Condensed Matter Seminar
May 16, 2019 - 3:00pm to 4:00pm
Howey School of Physics
Center for Nonlinear Sciences, Los Alamos National Laboratory
Hybrid metal-semiconductor heterostructures represent tunable photonic materials with potential applications in coherent light sources. In such heterostructures, cooperative dynamics of excitons and photon-emission properties are strongly influenced by collective surface plasmon modes of metal nanoparticles constituting a plasmonic cavity. To gain insight into the cooperative dynamics of quantum emitters in such a cavity, we have developed a quantum mechanical approach treating the quantum emitter, surface plasmon, and photon decrees of freedom on the same footing. This allows us to account for multiple-scale interactions between plasmon modes and quantum emitters.
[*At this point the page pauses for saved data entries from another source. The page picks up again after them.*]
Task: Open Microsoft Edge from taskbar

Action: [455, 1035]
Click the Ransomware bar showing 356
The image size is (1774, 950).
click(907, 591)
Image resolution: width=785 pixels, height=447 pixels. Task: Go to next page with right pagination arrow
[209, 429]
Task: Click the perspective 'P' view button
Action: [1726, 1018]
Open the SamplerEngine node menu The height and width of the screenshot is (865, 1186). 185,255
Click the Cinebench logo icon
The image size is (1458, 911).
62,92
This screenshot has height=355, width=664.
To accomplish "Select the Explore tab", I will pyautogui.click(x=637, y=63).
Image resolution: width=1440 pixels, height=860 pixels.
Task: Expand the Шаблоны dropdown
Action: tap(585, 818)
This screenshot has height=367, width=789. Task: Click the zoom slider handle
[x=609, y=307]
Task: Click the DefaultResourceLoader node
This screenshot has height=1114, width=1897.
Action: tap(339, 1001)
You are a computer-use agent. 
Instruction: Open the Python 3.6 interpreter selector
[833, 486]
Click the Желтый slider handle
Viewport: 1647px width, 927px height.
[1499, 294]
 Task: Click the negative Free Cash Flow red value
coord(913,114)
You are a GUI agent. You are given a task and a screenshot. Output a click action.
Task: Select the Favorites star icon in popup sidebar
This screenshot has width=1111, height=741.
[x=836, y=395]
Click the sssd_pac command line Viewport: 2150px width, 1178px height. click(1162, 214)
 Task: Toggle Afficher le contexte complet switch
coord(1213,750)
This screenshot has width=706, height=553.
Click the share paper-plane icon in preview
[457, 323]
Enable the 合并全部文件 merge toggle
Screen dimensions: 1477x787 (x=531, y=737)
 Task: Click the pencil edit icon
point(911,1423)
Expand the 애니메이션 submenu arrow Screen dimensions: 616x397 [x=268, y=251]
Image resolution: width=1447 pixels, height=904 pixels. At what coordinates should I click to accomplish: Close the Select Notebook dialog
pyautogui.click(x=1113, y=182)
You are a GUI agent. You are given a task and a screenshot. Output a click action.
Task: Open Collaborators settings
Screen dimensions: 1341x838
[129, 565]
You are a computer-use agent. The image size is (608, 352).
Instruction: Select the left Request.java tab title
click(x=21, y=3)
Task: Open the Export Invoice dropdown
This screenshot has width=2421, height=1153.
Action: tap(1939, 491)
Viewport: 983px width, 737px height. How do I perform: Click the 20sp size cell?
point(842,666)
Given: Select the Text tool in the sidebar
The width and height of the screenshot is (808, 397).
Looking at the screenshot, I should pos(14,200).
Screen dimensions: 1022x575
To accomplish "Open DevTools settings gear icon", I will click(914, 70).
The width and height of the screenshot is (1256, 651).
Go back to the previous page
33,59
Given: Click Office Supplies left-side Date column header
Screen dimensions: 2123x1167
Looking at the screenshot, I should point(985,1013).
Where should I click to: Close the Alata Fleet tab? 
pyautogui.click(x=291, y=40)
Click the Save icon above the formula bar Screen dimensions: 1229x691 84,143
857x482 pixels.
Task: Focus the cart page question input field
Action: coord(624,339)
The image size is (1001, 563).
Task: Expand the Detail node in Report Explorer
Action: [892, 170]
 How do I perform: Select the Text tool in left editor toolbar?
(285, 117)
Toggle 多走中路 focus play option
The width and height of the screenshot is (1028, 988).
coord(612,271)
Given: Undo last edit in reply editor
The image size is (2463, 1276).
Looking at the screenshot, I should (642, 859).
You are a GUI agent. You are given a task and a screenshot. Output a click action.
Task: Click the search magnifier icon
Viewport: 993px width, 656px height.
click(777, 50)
Furthermore, the interactions can naturally be partitioned into coherent and incoherent couplings resulting in a generalized version of plasmonic Dicke model. Examination of associated phase diagram in both equilibrium and non-equilibrium regimes allows us to identify the polariton condensate, superradiant, and various lasing regimes. Finally, we performed numerical simulations of plasmonic response of a linear array formed by either metal nanorods or asymmetric metal nanoantennas. The calculations show that such nanostructures have potential for achieving strong coupling regime and realizing predicted cooperative regimes.